A leading UN economist has highlighted key global macroeconomic developments and emphasized the need for stronger international cooperation to address mounting economic challenges.
In an exclusive interview with Xinhua on Tuesday immediately after the launch of the Mid-year Update to the UN’s World Economic Situation and Prospects report, Hamid Rashid, chief of the Global Economic Monitoring Branch at the UN Department of Economic and Social Affairs and lead author of the report, cautioned about the possibility of “slower long-term growth” and indicated that a return to pre-pandemic growth rates remain unlikely both in developed and developing economies.
He warned of a potential prolonged period of “subpar growth,” underscoring the importance of understanding this new economic reality.
The interview delved into the intensified fiscal and monetary policy challenges in the current economic scenario. Rashid described the “trilemma” faced by policymakers in developed economies, who strive to stimulate economic growth, tame inflation, and maintain financial stability.
He acknowledged the difficulty of achieving all three goals simultaneously and explained that policymakers in developing countries, such as China and others, “have more fiscal and monetary space to navigate these challenges.”
Rashid highlighted the risk faced by the largest economies, as they need to maintain a tight monetary stance and tighten fiscal positions, which limit their options for expansionary measures for stimulating economic growth. This presents “a unique challenge” for policymakers in advanced economies.

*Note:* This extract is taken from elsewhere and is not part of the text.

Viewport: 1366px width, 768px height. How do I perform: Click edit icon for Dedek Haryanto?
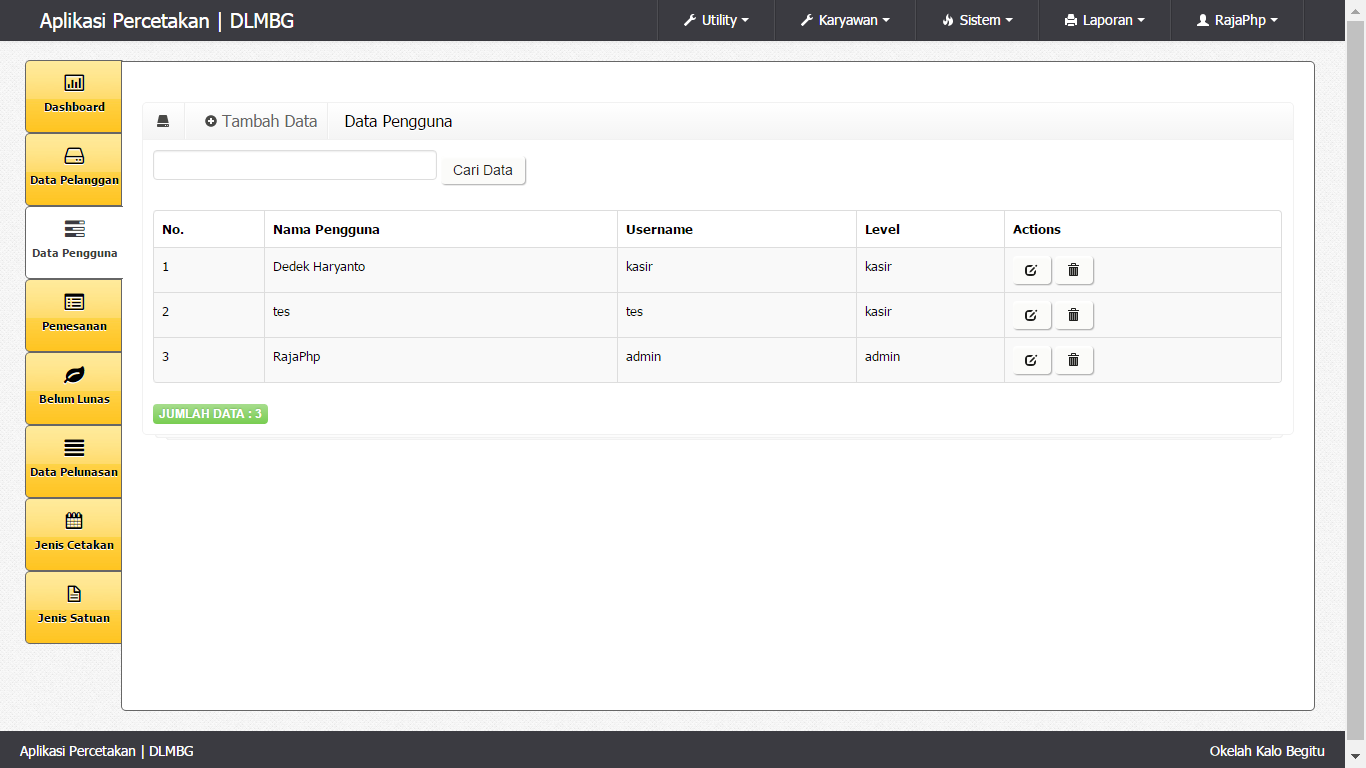click(x=1031, y=270)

Discussing the balance between taming inflation, ensuring financial stability, and fostering economic growth and employment while managing international spillover effects, Rashid acknowledged the complexity of the task.
The economist emphasized that policymakers in advanced economies “face challenging trade-offs,” where it may be hard to maintain financial stability while raising interest rates further to tame inflation. Maintaining inflation at the target level will require not only even higher interest rates but also “significant spending cuts,” which will dampen economic growth and have long-term implications.
Rashid further explained the international spillover effects of monetary tightening in the United States, which results in capital outflows from the developing countries and depreciation of their currencies. This, in turn, affects developing countries’ interest rates, cost of capital and investment, “adding an additional layer of complexity to the global economic challenges.”
Shifting the conversation to notable trends and shifts in global economic outlook since the previous report, Rashid highlighted “early signs of financial instability risks,” particularly in the U.S. banking sector. While these risks have been sporadic and not yet been widespread, they “expose vulnerabilities” due to rapid interest rate increases, which impact long-term bond prices and the balance sheets of the banks holding U.S. government bonds.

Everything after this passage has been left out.